Bombs exploded yesterday in Baghdad and the northern oil center of Kirkuk, killing more than 60 people, police said, and dramatically escalating tension as the prime minister left for Washington for talks on reversing the country's slide toward civil war.
The blasts occurred as Iraqi forces and the US-led coalition mounted a major crackdown on the country's most feared Shiite militia, the Mehdi Army, blamed by Sunnis for many of the sectarian kidnappings and killings which threaten to tear the country apart.
The Baghdad bombing occurred when a suicide driver detonated a minivan in the Mehdi Army stronghold of Sadr City at the entrance to the Jameelah market, packed with shoppers and vendors on the first day of the Iraqi work week.
An Iraqi army statement said 34 people were killed and 73 were wounded. Eight more people were killed and 20 wounded when a second bomb exploded two hours later at a municipal government building in Sadr City, the Iraqi army said.
In Kirkuk, a car bomb detonated at midday near a courthouse in the city market district, killing 20, wounding more than 150 and triggering huge fires in wooden shops, according to police Brigadier General Sarhat Qadir.
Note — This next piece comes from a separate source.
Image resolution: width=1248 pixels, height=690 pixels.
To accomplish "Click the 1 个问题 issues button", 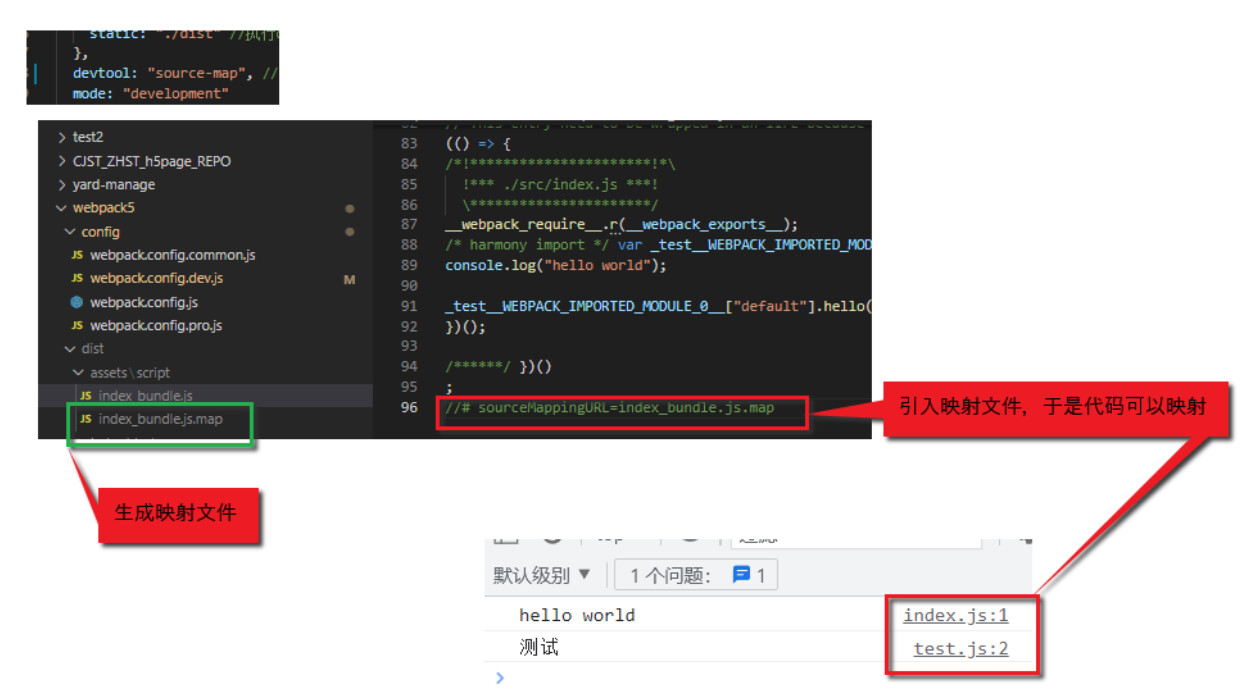I will tap(696, 575).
It was the fourth car bombing this month in Kirkuk.
Officials said the Kirkuk toll was so high because smoke from the fires triggered in the shops suffocated many people trapped in the narrow streets nearby. Others suffered burns when the car bomb ignited chemicals stored in some shops.
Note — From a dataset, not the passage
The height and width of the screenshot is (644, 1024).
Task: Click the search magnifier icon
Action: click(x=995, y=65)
Al-Maliki and a large delegation left yesterday for Washington, where he will meet US President George W. Bush tomorrow. Security is expected to dominate the talks.
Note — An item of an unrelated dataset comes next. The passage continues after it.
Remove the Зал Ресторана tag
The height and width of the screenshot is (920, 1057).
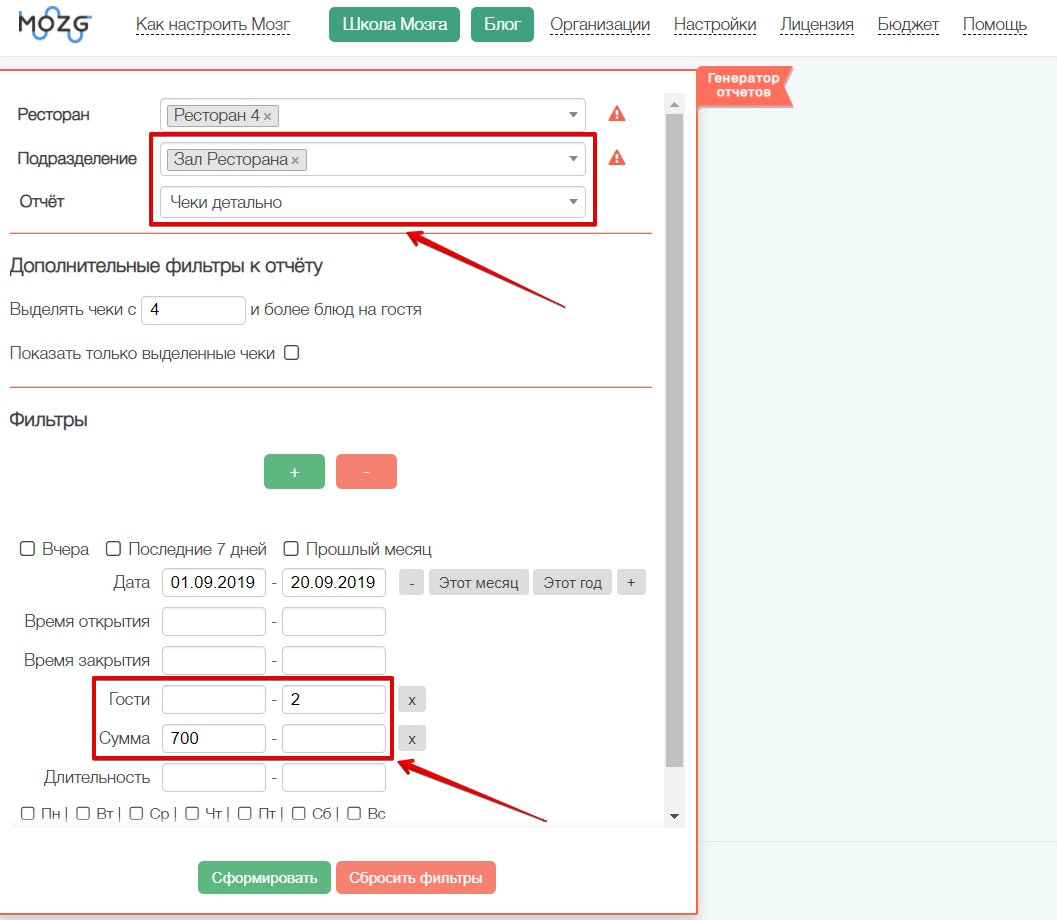295,160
The security crisis has diverted attention among the Shiite political establishment from the Israeli attacks against the Shiite militia Hezbollah in Lebanon. Nevertheless, some Shiite politicians had urged al-Maliki to cancel his Washington trip to protest the Lebanon attacks.
Al-Maliki, a former Shiite activist who spent years in exile in Syria, has condemned Israel's offensive and has complained that the US and the international community have not done enough to stop it.
Al-Maliki told reporters he would convey that message personally to Bush.
In other developments, former Iraqi president Saddam Hussein has been hospitalized due to the effects of a hunger strike and will not attend his trial for crimes against humanity today, chief prosecutor Jaafar al-Musawi said.
"Saddam Hussein has just been admitted to hospital because of his hunger strike. A medical report has established that he cannot appear tomorrow, because his condition needs medical attention," he said.
Saddam had been due to appear today before judges at the latest hearing in his prosecution for the alleged massacre of 148 members of Iraq's Shiite community in 1982 following an attempt on his life.